Key Takeaways
- The process can follow various styles, including chip first, chip last, and hybrid flows, optimizing the use of expensive silicon and enabling flexible floorplanning.
- Power delivery and signal integrity are critical challenges due to the large structure; careful design of the power delivery network and impedance management is essential.
- Thermal management is crucial, as multiple chiplets and memory stacks generate uneven heat; effective cooling solutions and thermal analysis are necessary to maintain reliability.
Chip on Panel on Substrate, often shortened to CoPoS, extends the familiar idea of chip on carrier packaging by moving the redistribution and interposer style structures from circular wafers to large rectangular panels. The finished panel assembly is then mounted on an organic or glass package substrate. This shift from round to rectangular carriers is much more than a cosmetic change. It is a deliberate move toward greater area, better utilization, and higher throughput, all aimed at the rapidly growing needs of artificial intelligence and high performance computing where packages must host many chiplets and numerous stacks of high bandwidth memory.
A typical CoPoS module begins with compute chiplets and memory stacks placed above a panel level interconnect fabric. That fabric may be a redistribution layer on an organic or glass core, or a fan out style build up formed directly on the panel. Designers can also add small silicon or organic bridges only in the local regions that demand the very finest routing. After interconnect formation, the panelized assembly is bonded to a high density package substrate and completed with underfill, mold, warpage control layers, and external solder balls for board attachment. There are several process styles. In a chip first flow, dice are placed on the panel carrier before the redistribution layers are patterned. In a chip last flow, the redistribution structure is created first and dice are attached afterward. Hybrid flows use bridges only where essential to reach line and space under ten micrometers.
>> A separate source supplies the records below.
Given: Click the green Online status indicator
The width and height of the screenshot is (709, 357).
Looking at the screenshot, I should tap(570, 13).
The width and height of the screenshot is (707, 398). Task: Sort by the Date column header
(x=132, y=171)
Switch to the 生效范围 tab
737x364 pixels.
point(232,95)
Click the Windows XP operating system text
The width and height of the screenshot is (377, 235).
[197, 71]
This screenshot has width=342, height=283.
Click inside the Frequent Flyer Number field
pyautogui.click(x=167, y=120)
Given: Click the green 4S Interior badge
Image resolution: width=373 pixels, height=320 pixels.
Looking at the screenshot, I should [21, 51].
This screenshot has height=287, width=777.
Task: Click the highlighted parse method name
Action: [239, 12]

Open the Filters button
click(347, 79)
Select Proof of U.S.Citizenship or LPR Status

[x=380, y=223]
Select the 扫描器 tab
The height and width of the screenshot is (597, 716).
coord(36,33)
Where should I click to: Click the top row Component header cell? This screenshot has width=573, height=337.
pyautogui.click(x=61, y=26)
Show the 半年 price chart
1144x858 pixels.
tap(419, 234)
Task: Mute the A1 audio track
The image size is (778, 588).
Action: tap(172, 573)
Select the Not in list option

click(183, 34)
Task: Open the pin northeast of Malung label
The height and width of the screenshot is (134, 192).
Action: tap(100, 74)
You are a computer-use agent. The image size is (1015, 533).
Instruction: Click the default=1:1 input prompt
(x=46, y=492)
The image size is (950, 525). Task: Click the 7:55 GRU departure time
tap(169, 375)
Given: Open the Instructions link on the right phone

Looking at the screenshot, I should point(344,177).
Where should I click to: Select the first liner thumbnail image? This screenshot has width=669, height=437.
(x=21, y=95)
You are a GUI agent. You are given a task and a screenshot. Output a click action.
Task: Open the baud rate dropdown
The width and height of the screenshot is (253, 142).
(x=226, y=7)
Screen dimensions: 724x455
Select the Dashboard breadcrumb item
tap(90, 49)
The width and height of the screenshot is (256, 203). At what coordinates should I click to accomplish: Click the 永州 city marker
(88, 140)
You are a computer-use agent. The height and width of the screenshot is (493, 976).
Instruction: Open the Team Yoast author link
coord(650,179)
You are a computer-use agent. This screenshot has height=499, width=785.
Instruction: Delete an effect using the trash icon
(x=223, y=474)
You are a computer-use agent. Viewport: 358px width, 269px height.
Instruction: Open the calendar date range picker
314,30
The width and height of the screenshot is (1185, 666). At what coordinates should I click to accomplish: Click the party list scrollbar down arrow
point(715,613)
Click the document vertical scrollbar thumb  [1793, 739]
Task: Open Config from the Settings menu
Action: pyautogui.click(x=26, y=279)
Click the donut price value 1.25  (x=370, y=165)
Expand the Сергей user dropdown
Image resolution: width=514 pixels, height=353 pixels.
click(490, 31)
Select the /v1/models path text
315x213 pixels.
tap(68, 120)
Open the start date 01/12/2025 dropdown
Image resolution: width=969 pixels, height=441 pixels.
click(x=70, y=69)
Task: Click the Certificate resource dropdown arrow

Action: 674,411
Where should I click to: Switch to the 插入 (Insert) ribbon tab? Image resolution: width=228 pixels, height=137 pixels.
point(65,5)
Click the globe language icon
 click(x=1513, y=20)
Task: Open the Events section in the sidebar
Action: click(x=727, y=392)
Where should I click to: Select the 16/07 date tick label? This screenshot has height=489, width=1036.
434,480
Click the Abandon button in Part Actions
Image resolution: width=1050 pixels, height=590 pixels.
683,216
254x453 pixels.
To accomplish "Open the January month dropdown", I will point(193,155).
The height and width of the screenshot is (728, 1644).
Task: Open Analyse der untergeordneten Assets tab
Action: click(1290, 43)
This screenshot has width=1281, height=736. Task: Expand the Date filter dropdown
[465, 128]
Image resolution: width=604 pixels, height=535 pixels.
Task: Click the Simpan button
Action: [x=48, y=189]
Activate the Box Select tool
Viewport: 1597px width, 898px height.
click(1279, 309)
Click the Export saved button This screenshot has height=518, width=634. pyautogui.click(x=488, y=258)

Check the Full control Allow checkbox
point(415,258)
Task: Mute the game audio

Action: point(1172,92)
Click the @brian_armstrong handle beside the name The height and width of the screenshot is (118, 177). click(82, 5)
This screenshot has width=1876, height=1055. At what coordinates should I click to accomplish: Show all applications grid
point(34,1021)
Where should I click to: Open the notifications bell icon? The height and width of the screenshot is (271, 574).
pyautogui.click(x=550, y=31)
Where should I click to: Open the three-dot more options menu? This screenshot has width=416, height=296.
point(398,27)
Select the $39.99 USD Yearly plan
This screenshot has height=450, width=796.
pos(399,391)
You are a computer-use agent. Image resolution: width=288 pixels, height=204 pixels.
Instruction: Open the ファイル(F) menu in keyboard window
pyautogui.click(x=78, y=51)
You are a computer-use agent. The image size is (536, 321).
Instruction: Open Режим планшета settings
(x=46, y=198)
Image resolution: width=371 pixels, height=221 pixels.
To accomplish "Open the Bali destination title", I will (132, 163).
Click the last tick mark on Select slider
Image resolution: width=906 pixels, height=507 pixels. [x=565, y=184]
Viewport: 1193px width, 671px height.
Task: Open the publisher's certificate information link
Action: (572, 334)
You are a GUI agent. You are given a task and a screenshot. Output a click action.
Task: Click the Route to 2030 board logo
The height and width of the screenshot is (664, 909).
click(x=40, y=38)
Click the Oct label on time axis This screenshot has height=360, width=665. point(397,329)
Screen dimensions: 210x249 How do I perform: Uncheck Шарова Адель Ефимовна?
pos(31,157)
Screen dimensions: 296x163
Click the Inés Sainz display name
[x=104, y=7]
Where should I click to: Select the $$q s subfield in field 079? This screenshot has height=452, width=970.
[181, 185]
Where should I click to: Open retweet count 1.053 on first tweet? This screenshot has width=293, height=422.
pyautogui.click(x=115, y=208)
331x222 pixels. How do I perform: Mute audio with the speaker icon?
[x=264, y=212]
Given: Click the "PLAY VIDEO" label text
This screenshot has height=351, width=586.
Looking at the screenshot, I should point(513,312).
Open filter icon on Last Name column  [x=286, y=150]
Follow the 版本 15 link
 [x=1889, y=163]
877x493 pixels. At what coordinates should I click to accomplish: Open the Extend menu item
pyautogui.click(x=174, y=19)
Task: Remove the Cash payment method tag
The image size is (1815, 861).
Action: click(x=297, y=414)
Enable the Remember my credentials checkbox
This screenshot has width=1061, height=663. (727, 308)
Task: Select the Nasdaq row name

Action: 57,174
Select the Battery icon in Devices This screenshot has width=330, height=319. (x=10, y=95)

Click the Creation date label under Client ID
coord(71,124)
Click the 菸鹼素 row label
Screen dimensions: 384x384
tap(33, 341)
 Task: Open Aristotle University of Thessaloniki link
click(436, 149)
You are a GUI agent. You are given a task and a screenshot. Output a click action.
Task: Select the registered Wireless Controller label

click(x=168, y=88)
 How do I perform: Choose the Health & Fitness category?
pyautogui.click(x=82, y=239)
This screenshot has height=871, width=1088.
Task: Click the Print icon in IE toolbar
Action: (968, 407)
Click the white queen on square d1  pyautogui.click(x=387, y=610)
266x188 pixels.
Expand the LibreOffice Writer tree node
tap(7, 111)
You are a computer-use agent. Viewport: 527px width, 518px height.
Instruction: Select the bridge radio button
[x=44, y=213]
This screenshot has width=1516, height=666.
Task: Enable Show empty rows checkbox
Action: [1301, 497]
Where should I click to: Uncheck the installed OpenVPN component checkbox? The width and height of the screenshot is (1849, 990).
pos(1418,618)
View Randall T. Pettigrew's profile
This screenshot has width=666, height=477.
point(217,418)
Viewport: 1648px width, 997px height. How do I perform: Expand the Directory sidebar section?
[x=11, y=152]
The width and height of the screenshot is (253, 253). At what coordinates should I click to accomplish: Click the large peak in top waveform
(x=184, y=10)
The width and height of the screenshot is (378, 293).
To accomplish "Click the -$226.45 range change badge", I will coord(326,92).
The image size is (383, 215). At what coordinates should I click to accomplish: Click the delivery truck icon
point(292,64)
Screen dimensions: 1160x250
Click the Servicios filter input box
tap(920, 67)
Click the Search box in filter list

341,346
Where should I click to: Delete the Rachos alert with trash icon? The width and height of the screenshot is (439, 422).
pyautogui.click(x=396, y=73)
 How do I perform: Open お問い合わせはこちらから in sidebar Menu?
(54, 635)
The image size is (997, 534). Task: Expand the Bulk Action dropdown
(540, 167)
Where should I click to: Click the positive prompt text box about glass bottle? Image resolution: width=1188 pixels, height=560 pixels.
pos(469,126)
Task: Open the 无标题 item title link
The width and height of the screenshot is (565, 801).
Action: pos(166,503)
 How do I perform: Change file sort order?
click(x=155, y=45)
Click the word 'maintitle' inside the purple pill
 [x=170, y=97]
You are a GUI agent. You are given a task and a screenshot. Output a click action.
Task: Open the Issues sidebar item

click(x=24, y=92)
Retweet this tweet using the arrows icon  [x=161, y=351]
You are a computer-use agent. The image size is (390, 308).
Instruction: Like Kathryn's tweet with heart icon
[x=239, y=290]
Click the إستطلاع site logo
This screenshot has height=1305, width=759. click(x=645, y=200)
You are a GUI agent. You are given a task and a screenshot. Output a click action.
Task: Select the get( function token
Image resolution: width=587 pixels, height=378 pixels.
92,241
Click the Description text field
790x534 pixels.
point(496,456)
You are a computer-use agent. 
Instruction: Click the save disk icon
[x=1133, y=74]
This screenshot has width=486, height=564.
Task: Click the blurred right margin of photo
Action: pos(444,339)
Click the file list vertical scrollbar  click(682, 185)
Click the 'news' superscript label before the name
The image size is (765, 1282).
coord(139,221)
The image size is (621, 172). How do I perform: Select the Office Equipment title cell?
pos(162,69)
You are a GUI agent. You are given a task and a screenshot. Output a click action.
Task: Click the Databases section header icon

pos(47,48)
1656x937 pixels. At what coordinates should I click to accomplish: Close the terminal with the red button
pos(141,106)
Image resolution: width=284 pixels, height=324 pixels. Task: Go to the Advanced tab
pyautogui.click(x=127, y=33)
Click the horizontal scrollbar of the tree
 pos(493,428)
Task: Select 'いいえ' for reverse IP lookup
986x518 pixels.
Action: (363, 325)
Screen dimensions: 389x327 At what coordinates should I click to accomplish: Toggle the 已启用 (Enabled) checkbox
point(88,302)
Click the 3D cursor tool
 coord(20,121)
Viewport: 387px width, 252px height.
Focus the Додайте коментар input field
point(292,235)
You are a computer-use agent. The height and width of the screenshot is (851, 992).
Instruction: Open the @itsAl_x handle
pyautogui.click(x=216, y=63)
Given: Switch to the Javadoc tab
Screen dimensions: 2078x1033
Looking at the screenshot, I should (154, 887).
The economic appeal comes from geometry and logistics. Rectangular panels waste less material at the edges and can hold more large modules than a circular wafer. Exposure and handling steps can be tuned for panel throughput, which lifts overall productivity. Even more important, the architecture lets teams reserve expensive silicon only for small high density islands while most long routes use lower cost organic or glass wiring. That mix and match approach opens floorplanning freedom. Compute islands and memory can be placed for performance first, and only the hotspots that need extreme bandwidth receive the densest treatment.
Scale also magnifies challenges. Power delivery becomes the primary constraint, since hundreds or even thousands of amps must cross a very large structure with minimal inductance. Successful projects start with the power delivery network, including wide planes, via fields, decoupling placement, and return path continuity. Signal integrity follows closely. Long routes across a panel require careful impedance control, timing and skew management, and disciplined reference plane design. Glass cores help by offering flatness and stable dielectric properties, while advanced organic systems continue to improve.
Thermal design is equally central. Multiple hot chiplets and tall memory stacks create non uniform heat maps that can degrade reliability and performance if ignored. Teams rely on heat spreaders, vapor chambers, tuned interface materials, and carefully placed keepout corridors that preserve airflow and mechanical attachment for the cooling solution. Thermal and electrical analysis must be run in tandem because each choice influences the other.
Mechanical reliability adds another layer of complexity. Materials across the stack expand at different rates with temperature. That difference causes warpage and die shift during cure and reflow. Symmetric stacks, staged cures, low stress resins, and local stiffeners are practical tools for control. At the board level, very large packages place high strain on solder joints. Corner keepouts, dummy copper, and under package stiffening can extend life significantly. Test strategy must adapt as well. Known good die becomes non negotiable, at panel coupons and daisy chains validate redistribution before singulation, and boundary scan or built in self test features allow rapid screening of huge input and output counts.
Design enablement ties the story together. The panel interposer is not just a mechanical support. It is an electrically significant substrate that must be co simulated with the dice and the board for power and signal behavior. Early floorplanning guided by power maps and thermal models prevents late surprises. Design for manufacturability is a front end activity. Overlay budgets, expected die shift, and warpage envelopes all drive guard bands and alignment rules that belong in the kit, not in the lab notebook.
CoPoS fits best where systems demand many chiplets, abundant memory, and package level bandwidth that rivals on die fabrics. It does not eliminate silicon interposers. Instead it uses them surgically while the panel fabric provides scale. As panel tools, glass cores, and large field imaging continue to mature, CoPoS makes very large and very capable packages practical, and brings the substrate directly into the performance roadmap.